ただし導入には技術的障壁があり、GPU環境の構築やモデル選定の知識が必要な点に注意が必要です。Ollama・LM Studio・Janといったツールは急速に改善されていますが、日本国内ではまだ企業向けの運用ノウハウが定着していません。pikl編集部では、セキュリティと実用性を兼ね備えたローカルAI導入の事例集や、企業規模別の構築ガイドといったコンテンツ拡充に注目しており、実務レベルでの普及が加速すると予想しています。
まとめ
業務データのAI漏洩は、多くの人が「気づかないうちに」起こしている深刻な問題です。本記事の要点を3つに整理します。

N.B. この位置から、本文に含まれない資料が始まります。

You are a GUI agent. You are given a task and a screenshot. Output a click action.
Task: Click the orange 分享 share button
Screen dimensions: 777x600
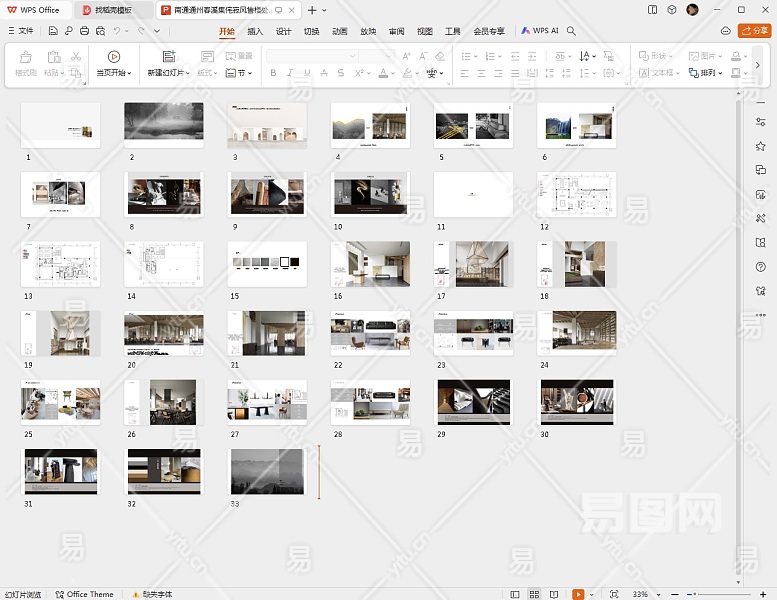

- リスクの認識:クラウドAIにコピペするすべてのテキストは、原理的に外部サーバーに送信される。GPTツールの利便性の裏にあるリスクを正しく理解することが第一歩
- ローカルLLMが現実解:Qwen3.6-35B-A3Bなど高性能MoEモデルの登場により、一般的なPCでも実用レベルのAI処理がローカルで可能に
- 3ツールで即実践可能:Ollama(CLI派)、LM Studio(GUI派)、Jan(プライバシー重視派)の中から自分に合ったツールを選び、今日から始められる
| 関連ツール | 用途 | 公式サイト |
|---|---|---|
| Ollama | CLIベースのローカルLLM実行 | ollama.com |
| LM Studio | GUIベースのローカルLLM実行 | lmstudio.ai |
| Jan | プライバシー重視のAIアシスタント | jan.ai |
| Qwen3.6-35B-A3B | 高性能オープンMoEモデル | Hugging Face |
よくある質問
Q: ローカルLLMはクラウドAI(ChatGPT等)と比べてどのくらい性能が劣りますか?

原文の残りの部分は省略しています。